While Prime Minister Paul Martin and the Liberal government pondered retaliatory action against the United States, Mr. Wilkins told the Ottawa Citizen's editorial board that he was disappointed Canadian trade officials refused to meet this week to discuss softwood.
That meeting, scheduled for Monday in Ottawa, was cancelled after International Trade Minister Jim Peterson said he needed time to consider all his options, including trade sanctions, in the wake of Washington's refusal to accept a key trade panel ruling. "Emotional press conferences are not going to settle the issue," Mr. Wilkins said.
"Canada needs to come back to the table. We need to close the door, roll up our sleeves and negotiate as need be, with good faith, and bring finality to it," Mr. Wilkins said. Simmering for decades, the softwood lumber dispute is now full boil after Washington announced it would ignore another trade ruling in Canada's favour -- this time from the final court of appeal established by the North American Free Trade Agreement.
Mr. Wilkins characterized that decision as a ruling that does not bring finality to the dispute: "It wasn't a settlement, it was a ruling. You have a difference in legal opinion." The U.S. ambassador, who assumed his new post two months ago, said Washington has not ignored the ruling, but holds a different legal opinion about its impact. [As I understand it, in essence, the opinion is that US domestic law prevails over international agreements.]

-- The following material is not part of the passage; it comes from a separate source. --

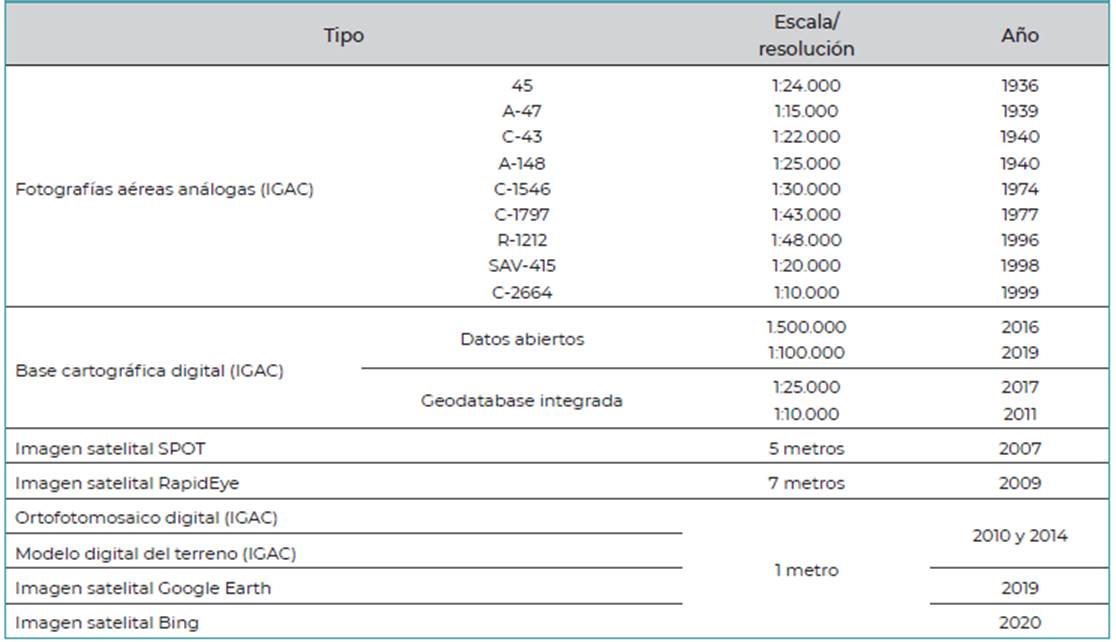Click the "Geodatabase integrada" subcategory cell

[x=522, y=401]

"This is obviously a complex issue: It has been going on for two decades. So I don't think you use that, the ruling of that panel on that one issue ... I don't think you use that as the genesis of the negotiations. These negotiations have been going on before that ruling; they'll go on after that ruling. But the entire issue needs to be
Many of the trade rulings that went in Canada's favour, he noted, have concluded that the provinces subsidize their lumber industries. That fact, he said, needs to be discussed before a final deal can be reached on softwood.
In 1993, NAFTA and WTO trade panels both found that while the Canadian lumber industry is subsidized, that assistance is not substantial enough to justify U.S. tariffs.
The "negotiation" Ambassador Wilkins want to have with the Canadian government has already taken place. It was a long and arduous process undertaken in good faith by Canada, the United States and Mexico. The provisions of the agreement resulted from much give and take by all concerned. The negotiation led to the signing by the parties, including the US government, of a free trade agreement we call NAFTA. NAFTA has specific terms and conditions and dispute resolution provisions.
The US International Trade Commission did rule in 2004 that Canada unfairly subsidized softwood lumber exports. Canada, in response, invoked the dispute resolution mechanism in NAFTA. We won. We earlier invoked the provisions of the WTO agreements. We won there. The US lost. Period and full stop. What part of that is hard to understand?
What Ambassador Wilkins wants to do is renegotiate NAFTA after the fact because the inefficient and protectionist US lumber lobby interests won't accept the decisions. I understand American politics enough to grasp why the Bush administration is caving in to their domestic lumber lobby. That does not make it right or acceptable.
Ambassador Wilkins says, "the entire issue needs to be negotiated." He is wrong. The US government needs to live up to its existing trade agreements with Canada.